__What you should do__: Reproduce every record precisely, leaving no line out.

[Start of Attachment]

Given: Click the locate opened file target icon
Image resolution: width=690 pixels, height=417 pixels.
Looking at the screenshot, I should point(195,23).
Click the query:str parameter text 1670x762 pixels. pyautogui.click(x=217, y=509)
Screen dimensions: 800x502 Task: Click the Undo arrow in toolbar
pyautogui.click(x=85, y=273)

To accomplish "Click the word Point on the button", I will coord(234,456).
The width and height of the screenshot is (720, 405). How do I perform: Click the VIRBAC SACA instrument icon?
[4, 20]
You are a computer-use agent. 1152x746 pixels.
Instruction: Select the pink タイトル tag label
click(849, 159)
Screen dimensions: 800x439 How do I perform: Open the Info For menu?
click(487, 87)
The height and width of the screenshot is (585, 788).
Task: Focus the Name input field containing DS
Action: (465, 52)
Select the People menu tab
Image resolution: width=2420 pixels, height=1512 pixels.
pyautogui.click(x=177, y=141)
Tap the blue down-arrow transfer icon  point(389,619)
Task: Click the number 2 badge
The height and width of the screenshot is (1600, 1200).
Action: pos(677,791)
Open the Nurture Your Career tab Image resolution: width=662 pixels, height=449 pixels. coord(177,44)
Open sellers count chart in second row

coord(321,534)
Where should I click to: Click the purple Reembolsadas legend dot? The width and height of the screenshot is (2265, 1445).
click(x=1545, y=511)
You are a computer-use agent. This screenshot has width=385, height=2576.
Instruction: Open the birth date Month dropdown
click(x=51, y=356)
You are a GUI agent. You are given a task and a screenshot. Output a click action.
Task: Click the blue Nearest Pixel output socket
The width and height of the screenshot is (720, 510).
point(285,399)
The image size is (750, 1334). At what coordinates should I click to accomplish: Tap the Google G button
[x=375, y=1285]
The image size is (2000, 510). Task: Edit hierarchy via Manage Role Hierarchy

[End of Attachment]

__Output for this task__:
Given: Click the locate opened file target icon
Image resolution: width=690 pixels, height=417 pixels.
Looking at the screenshot, I should point(195,23).
Click the query:str parameter text 1670x762 pixels. pyautogui.click(x=217, y=509)
Screen dimensions: 800x502 Task: Click the Undo arrow in toolbar
pyautogui.click(x=85, y=273)

To accomplish "Click the word Point on the button", I will coord(234,456).
The width and height of the screenshot is (720, 405). How do I perform: Click the VIRBAC SACA instrument icon?
[4, 20]
You are a computer-use agent. 1152x746 pixels.
Instruction: Select the pink タイトル tag label
click(849, 159)
Screen dimensions: 800x439 How do I perform: Open the Info For menu?
click(487, 87)
The height and width of the screenshot is (585, 788).
Task: Focus the Name input field containing DS
Action: (465, 52)
Select the People menu tab
Image resolution: width=2420 pixels, height=1512 pixels.
pyautogui.click(x=177, y=141)
Tap the blue down-arrow transfer icon  point(389,619)
Task: Click the number 2 badge
The height and width of the screenshot is (1600, 1200).
Action: pos(677,791)
Open the Nurture Your Career tab Image resolution: width=662 pixels, height=449 pixels. coord(177,44)
Open sellers count chart in second row

coord(321,534)
Where should I click to: Click the purple Reembolsadas legend dot? The width and height of the screenshot is (2265, 1445).
click(x=1545, y=511)
You are a computer-use agent. This screenshot has width=385, height=2576.
Instruction: Open the birth date Month dropdown
click(x=51, y=356)
You are a GUI agent. You are given a task and a screenshot. Output a click action.
Task: Click the blue Nearest Pixel output socket
The width and height of the screenshot is (720, 510).
point(285,399)
The image size is (750, 1334). At what coordinates should I click to accomplish: Tap the Google G button
[x=375, y=1285]
The image size is (2000, 510). Task: Edit hierarchy via Manage Role Hierarchy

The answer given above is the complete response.